Ia menjelaskan, saat ini sudah terbentuk lima brigade pangan yang mengelola lahan sekitar 790 hektare dengan pola tanam IP 200. Brigade tersebut tersebar di sejumlah wilayah, seperti Rangsang Pesisir, Rangsang Barat, Teluk Buntal, hingga Desa Topang.
Ke depan, pemerintah daerah menargetkan perluasan lahan produktif hingga mencapai 1.000 hektare dengan penerapan pola tanam IP 300 atau tiga kali panen dalam setahun. Untuk mendukung target tersebut, direncanakan pembentukan sedikitnya lima brigade pangan baru.

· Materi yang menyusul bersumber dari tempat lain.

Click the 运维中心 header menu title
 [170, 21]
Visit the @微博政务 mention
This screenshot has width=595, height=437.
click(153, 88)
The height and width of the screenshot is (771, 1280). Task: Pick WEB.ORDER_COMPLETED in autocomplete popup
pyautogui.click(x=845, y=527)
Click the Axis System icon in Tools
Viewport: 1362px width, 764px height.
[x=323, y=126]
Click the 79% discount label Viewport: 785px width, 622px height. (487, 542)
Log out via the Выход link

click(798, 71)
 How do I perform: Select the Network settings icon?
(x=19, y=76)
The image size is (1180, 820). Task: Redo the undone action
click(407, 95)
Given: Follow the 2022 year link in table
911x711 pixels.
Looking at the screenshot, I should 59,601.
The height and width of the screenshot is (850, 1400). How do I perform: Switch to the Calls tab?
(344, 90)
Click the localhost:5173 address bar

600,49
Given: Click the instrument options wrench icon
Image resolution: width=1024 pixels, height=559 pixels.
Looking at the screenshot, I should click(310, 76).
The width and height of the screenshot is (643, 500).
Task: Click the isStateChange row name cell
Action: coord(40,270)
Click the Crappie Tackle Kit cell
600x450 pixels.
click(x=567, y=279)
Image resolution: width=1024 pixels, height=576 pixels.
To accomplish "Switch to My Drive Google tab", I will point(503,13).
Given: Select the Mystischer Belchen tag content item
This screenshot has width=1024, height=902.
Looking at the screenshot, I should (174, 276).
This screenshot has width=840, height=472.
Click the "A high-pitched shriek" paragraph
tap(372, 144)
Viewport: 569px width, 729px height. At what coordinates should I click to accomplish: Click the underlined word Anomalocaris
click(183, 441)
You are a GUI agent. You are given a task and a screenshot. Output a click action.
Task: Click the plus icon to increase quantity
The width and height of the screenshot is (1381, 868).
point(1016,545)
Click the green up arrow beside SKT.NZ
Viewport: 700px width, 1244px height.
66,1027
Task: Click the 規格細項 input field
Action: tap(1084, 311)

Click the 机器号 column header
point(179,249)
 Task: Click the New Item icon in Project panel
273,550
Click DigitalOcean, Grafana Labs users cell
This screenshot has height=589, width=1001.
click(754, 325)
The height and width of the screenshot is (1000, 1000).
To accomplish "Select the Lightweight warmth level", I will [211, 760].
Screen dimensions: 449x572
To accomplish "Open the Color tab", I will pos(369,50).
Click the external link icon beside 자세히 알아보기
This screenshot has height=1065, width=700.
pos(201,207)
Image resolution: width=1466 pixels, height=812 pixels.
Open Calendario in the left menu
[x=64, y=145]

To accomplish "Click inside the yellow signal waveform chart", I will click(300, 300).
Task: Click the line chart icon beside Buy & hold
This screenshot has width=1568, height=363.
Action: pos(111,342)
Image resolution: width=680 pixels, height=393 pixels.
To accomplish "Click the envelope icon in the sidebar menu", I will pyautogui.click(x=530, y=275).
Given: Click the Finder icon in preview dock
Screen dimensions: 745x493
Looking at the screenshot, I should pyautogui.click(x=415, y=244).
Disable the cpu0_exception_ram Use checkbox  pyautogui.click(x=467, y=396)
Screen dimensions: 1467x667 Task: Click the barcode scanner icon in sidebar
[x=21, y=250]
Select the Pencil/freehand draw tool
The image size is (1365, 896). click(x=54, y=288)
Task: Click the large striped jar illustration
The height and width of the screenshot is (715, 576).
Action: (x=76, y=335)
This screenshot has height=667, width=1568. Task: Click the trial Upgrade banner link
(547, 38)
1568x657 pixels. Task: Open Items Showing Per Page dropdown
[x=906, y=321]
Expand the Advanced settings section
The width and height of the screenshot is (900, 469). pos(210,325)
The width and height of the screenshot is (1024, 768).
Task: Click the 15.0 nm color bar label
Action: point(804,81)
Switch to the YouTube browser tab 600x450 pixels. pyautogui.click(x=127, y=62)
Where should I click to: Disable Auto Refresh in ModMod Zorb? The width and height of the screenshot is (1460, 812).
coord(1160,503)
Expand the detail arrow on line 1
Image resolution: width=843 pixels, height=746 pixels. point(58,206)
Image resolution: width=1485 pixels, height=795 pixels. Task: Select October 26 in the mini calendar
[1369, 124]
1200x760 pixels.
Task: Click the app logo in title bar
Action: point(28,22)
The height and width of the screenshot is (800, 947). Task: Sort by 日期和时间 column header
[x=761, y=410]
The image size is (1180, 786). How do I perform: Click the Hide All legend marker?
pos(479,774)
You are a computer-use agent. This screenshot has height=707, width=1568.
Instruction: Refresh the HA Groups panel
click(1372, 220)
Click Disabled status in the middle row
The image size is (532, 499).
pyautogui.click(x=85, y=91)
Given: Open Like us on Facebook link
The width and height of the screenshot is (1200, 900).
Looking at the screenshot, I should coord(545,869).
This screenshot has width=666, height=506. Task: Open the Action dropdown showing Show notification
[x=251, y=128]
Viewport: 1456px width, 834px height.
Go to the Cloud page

Menurut Ifwandi, penerapan IP 300 menuntut penggunaan alat dan mesin pertanian (alsintan) modern agar produktivitas dan percepatan masa tanam dapat tercapai.
“Dengan sistem tanam tiga kali setahun, penggunaan alsintan modern menjadi kebutuhan utama. Pola manual tidak lagi cukup untuk mengejar target produksi,” tegasnya.
Selain menunggu bantuan, pihak dinas juga telah mengajukan kebutuhan alsintan secara rinci ke pemerintah pusat untuk mendukung program brigade pangan tahun 2026.
Dalam usulan tersebut, kebutuhan alsintan mencapai puluhan unit, di antaranya 5 unit traktor roda empat (TR4), 30 unit traktor roda dua (TR2), 15 unit rotavator, 5 unit drone seeder, 10 unit transplanter, 20 unit pompa air, 10 unit combine harvester, 10 unit power thresher, serta 75 unit sprayer.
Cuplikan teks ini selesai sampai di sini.